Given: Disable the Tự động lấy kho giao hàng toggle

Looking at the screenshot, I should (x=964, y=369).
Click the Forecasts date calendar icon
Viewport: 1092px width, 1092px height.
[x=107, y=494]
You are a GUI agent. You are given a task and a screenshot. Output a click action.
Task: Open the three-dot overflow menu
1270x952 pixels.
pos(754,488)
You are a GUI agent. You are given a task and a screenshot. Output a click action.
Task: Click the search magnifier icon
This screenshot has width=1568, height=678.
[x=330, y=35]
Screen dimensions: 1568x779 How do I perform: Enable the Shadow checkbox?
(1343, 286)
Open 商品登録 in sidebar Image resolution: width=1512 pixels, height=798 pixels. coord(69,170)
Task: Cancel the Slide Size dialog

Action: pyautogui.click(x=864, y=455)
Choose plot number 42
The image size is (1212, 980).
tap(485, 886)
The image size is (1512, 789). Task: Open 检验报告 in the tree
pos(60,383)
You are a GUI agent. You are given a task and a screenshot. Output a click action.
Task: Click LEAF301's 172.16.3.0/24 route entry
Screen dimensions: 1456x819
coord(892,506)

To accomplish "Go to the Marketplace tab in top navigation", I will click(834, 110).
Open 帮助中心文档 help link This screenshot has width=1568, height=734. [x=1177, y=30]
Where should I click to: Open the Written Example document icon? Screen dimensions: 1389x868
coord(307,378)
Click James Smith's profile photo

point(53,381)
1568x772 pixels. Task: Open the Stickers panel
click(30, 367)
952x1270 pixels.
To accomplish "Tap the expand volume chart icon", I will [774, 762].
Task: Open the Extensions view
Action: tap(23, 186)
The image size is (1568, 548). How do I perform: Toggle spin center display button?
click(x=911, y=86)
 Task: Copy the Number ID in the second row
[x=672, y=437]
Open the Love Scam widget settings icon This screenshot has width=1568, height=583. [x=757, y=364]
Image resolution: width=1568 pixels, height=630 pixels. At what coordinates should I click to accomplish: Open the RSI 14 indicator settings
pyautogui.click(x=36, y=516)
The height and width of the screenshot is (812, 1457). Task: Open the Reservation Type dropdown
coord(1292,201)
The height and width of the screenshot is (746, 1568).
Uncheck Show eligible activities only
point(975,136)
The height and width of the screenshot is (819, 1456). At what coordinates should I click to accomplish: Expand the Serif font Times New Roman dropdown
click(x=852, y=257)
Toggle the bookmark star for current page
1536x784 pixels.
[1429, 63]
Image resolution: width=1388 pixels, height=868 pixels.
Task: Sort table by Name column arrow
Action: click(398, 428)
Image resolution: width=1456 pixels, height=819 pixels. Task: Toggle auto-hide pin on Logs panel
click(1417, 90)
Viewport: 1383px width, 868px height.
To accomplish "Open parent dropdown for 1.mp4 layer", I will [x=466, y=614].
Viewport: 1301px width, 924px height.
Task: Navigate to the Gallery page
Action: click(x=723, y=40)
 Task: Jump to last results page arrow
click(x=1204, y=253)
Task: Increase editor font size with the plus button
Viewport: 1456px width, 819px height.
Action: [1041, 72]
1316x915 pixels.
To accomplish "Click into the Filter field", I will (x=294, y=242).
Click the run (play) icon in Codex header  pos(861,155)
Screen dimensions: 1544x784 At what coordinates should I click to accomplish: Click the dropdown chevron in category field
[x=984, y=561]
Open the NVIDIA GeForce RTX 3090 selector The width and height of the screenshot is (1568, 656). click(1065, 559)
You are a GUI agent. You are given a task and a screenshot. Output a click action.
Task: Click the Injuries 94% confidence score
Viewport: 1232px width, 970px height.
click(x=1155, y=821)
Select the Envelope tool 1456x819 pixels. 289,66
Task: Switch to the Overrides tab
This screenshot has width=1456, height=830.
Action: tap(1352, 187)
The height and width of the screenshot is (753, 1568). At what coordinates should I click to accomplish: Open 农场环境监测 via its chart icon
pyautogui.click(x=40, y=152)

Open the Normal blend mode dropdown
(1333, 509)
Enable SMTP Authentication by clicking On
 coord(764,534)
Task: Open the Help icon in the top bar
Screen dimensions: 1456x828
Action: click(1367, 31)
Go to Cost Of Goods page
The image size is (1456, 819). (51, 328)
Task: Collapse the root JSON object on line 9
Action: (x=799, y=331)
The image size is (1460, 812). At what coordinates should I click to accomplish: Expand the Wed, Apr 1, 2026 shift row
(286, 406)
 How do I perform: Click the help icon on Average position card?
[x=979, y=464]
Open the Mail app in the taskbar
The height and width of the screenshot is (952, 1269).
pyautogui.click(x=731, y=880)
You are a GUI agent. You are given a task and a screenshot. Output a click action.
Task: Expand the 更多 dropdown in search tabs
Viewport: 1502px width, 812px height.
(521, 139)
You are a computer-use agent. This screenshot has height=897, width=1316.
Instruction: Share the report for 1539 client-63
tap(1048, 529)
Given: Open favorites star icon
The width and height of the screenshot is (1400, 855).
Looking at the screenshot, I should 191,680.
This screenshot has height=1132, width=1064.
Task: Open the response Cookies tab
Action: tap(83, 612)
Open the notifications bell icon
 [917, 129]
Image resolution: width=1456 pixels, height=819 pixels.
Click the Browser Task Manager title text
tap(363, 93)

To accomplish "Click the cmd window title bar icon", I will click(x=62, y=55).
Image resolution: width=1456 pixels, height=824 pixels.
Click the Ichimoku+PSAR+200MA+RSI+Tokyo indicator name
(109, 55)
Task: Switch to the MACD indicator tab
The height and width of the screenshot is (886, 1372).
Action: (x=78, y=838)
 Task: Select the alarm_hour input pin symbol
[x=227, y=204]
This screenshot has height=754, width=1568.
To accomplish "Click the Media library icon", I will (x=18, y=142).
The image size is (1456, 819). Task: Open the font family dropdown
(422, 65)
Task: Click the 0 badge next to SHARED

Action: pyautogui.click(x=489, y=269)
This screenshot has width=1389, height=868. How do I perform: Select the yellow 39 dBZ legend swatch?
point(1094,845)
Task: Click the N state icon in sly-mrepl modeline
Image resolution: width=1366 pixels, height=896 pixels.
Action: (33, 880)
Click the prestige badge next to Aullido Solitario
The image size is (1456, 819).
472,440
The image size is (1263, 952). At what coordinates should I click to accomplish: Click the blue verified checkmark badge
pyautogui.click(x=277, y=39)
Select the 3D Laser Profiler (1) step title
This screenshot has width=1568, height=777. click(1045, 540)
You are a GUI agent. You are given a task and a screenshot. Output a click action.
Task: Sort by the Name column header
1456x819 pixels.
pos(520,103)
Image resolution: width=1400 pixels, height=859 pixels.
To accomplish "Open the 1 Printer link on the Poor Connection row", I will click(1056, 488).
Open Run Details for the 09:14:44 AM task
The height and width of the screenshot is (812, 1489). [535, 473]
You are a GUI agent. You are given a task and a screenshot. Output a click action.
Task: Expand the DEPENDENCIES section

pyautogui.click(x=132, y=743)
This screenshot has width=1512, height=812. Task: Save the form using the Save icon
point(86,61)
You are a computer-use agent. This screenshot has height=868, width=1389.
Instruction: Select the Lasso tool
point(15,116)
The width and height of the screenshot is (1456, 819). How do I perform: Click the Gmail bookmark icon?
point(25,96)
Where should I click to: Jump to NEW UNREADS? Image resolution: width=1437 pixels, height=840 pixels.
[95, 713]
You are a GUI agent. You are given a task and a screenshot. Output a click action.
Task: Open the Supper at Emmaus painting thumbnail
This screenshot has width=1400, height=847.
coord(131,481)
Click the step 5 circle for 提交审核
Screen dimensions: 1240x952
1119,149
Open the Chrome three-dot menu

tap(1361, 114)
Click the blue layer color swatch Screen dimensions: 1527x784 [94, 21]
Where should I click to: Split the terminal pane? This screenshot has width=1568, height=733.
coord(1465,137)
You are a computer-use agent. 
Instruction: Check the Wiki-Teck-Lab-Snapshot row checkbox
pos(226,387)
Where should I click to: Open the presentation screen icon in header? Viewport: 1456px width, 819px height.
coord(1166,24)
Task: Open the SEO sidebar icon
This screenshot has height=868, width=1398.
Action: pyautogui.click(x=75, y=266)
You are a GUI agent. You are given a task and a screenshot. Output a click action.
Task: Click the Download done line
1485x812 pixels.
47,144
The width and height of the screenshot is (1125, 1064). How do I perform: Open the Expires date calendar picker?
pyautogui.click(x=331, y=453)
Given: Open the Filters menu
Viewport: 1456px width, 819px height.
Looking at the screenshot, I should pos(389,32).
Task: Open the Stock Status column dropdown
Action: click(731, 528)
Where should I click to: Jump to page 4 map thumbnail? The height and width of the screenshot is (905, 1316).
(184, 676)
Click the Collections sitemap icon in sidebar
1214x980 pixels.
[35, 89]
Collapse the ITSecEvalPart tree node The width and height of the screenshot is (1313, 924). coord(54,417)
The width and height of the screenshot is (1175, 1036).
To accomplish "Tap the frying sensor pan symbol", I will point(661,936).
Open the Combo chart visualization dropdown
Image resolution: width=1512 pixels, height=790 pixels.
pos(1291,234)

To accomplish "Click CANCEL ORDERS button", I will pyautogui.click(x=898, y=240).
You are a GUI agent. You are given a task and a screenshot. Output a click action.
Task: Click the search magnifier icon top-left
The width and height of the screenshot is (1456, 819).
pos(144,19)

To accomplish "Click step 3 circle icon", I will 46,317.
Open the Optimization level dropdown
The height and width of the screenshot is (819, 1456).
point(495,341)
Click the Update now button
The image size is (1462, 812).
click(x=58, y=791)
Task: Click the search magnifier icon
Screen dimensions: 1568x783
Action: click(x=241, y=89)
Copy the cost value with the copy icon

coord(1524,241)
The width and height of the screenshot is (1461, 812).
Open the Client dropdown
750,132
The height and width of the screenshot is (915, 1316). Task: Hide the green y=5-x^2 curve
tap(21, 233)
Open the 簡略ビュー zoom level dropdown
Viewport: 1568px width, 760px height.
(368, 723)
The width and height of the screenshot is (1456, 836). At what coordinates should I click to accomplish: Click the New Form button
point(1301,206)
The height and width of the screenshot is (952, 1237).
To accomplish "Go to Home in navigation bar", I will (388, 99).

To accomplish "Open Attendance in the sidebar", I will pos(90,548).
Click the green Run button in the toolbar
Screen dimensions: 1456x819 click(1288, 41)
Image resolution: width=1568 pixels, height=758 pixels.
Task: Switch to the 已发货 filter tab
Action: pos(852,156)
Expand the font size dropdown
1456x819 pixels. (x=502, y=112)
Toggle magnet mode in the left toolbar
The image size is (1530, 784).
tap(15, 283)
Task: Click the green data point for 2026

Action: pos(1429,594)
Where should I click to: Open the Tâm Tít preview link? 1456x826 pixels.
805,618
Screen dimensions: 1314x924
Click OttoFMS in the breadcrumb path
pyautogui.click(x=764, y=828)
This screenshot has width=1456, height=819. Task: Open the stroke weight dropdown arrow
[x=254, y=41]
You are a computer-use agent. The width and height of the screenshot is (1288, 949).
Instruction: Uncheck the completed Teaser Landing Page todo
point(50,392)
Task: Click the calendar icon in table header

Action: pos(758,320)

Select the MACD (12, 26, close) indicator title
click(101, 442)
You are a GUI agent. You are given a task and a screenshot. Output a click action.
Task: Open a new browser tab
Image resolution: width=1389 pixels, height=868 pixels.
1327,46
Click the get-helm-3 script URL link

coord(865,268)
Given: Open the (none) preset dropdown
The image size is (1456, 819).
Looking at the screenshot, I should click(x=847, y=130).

**About this exercise**
The expected output is each line of the records above that includes the word "navigation".

**Result of this exercise**
To accomplish "Go to the Marketplace tab in top navigation", I will click(834, 110).
To accomplish "Go to Home in navigation bar", I will (388, 99).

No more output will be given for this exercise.